### Рабочее задание
Сколько стоил билет на чтение, судя по отрывку о вечере Гоголя во дворце Зинаиды Волконской?

### Исходный отрывок
···

Зинаида Волконская предоставила для чтения великолепный зал в своем дворце, с обещанием дарового угощения. Билет стоил дорого — пять скудо. Публика, подогреваемая слухами, что Гоголь читает бесподобно, бросилась брать билеты.
«Съезд был огромный, — вспоминал Ф. И. Иордан. — Мы, художники, были все налицо…
В зале водворилась тишина; впереди, полукругом, стояло три ряда стульев, и все они были заняты лицами высшего круга. Посредине залы стоял стол, на нем графин с водою и лежала тетрадь…
Гоголь с довольно пасмурным лицом раскрывает тетрадь, садится и начинает читать, вяло, с большими расстановками, монотонно. Публика, по-видимому, была мало заинтересована, скорее скучала, нежели слушала внимательно. Гоголь время от времени прихлебывал воду… В зале царствовала тишина. Окончилось чтение первого действия без всякого со стороны гостей одобрения. Гости поднялись со своих мест, а Гоголь присоединился к своим друзьям…
Во время чтения второго действия многие кресла оказались пустыми. Я слышал, как многие, выходя, говорили — „Этою пошлостью он кормил нас в Петербурге, теперь он перенес ее в Рим“. Доброе намерение Гоголя оказалось для него совершенно проигранным. Несмотря на яркое освещение зала и на щедрое угощение, на княжеский лад, чаем и мороженым, чтение прошло сухо и принужденно, не вызвав ни малейшего аплодисмента, и к концу вечера зало оказалось пустым; остались только мы и его друзья, которые окружили его, выражая нашу признательность за его великодушное намерение устроить вечер в пользу неимущего художника. Гоголь с растерянным видом молчал. Он был жестоко оскорблен и обижен».
По-другому оценил чтение А. Иванов.
«Для меня это было весьма важным — видеть отечественного, лучшего писателя читающим свое собственное произведение, — писал он отцу. — И в самом деле (это) было превосходно, вследствие чего собрано 500 руб., и Шаповалов с ними начинает важную копию с картины Перуджино, в Ватикане».
Делать копию лучшего произведения Перуджино «Богородица с младенцем Иисусом, окруженная Святыми» посоветовал Шаповаленко А. Иванов.

···

### Выборка записей
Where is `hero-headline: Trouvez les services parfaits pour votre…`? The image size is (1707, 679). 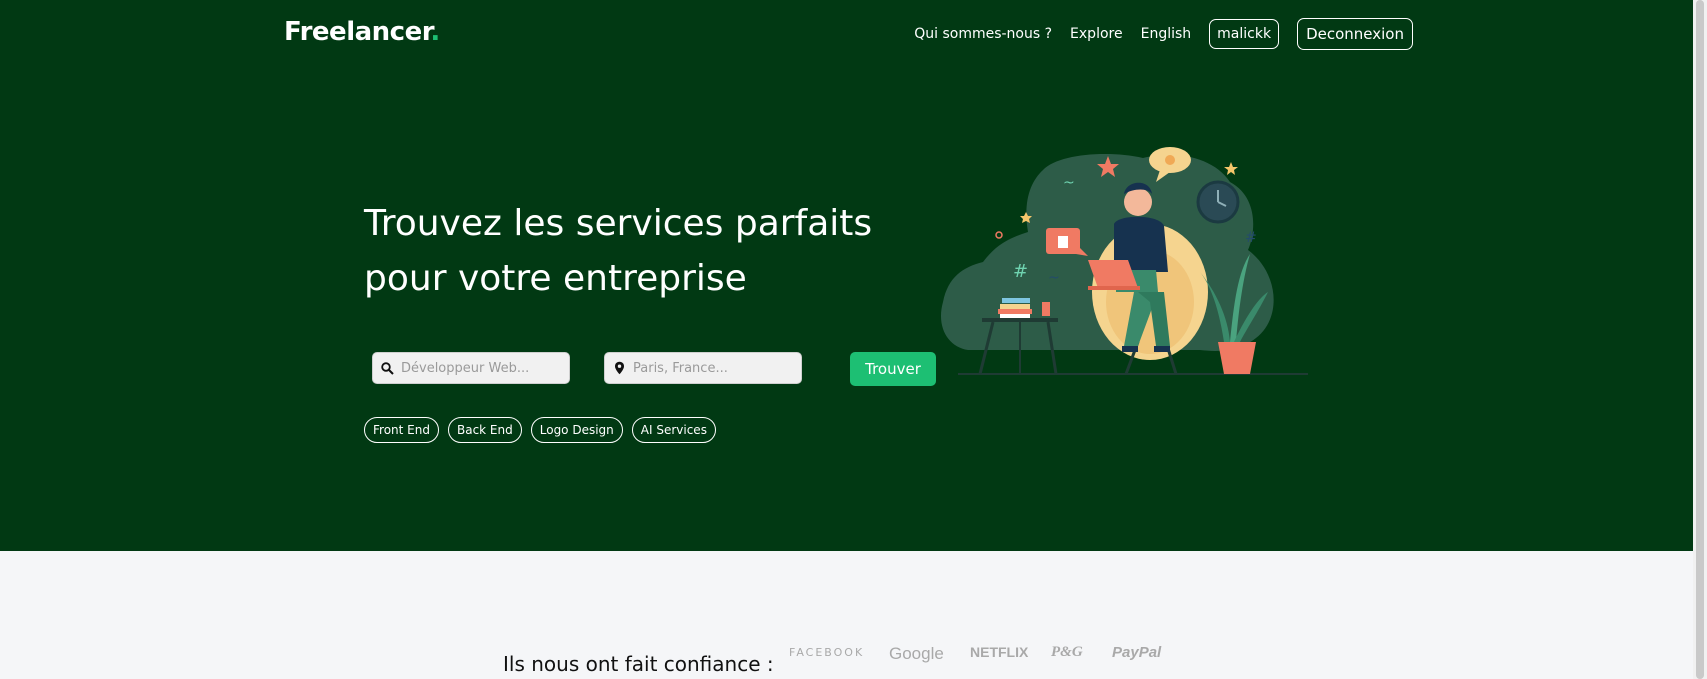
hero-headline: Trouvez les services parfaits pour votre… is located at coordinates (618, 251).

···

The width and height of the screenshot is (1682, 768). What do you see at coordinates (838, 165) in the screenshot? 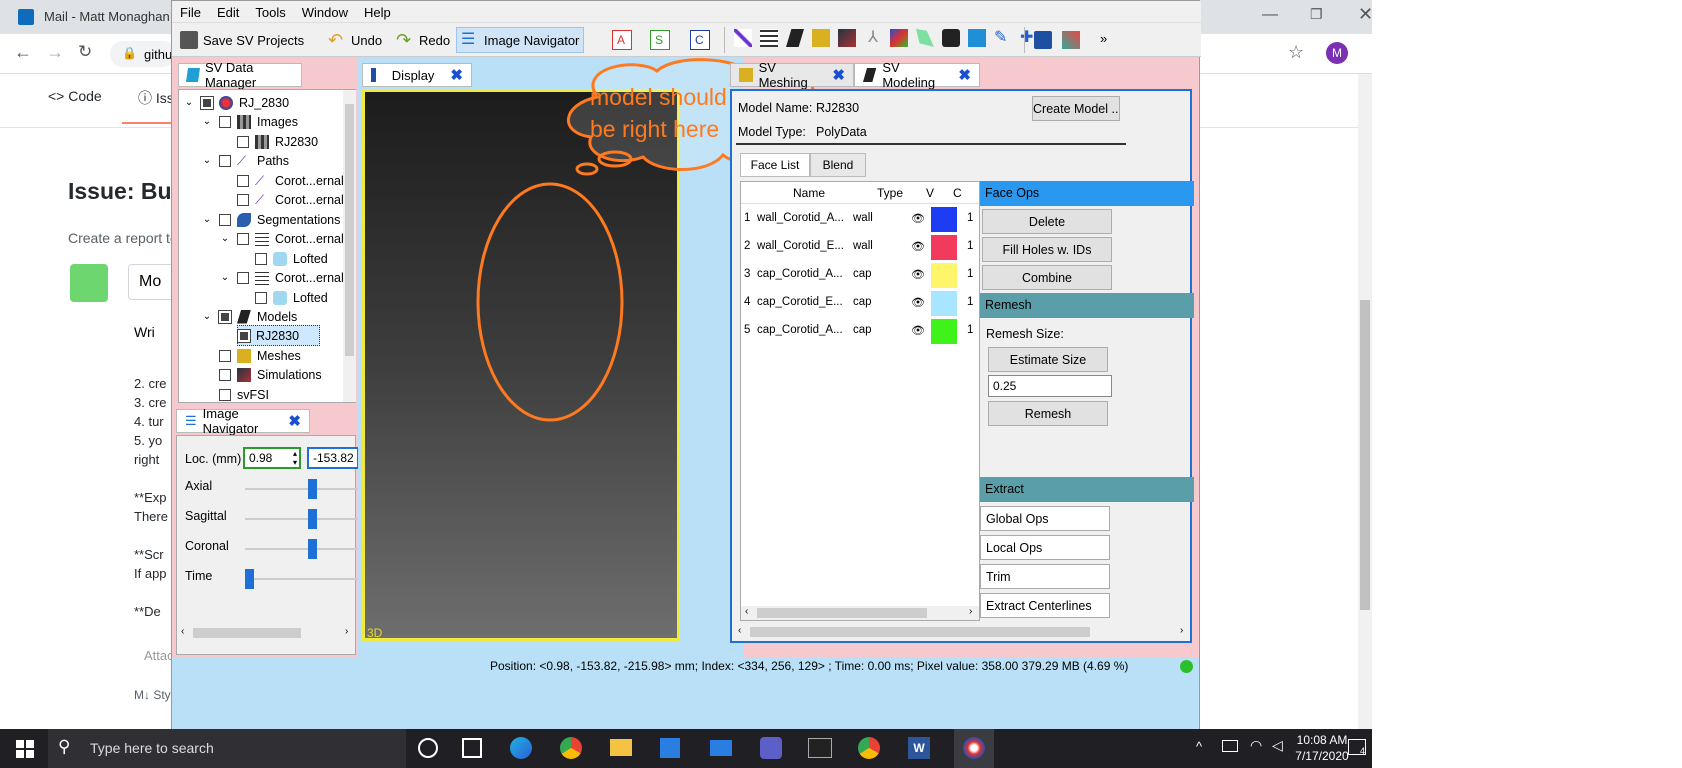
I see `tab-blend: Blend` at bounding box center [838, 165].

···

### Решение задачи
Пять скудо.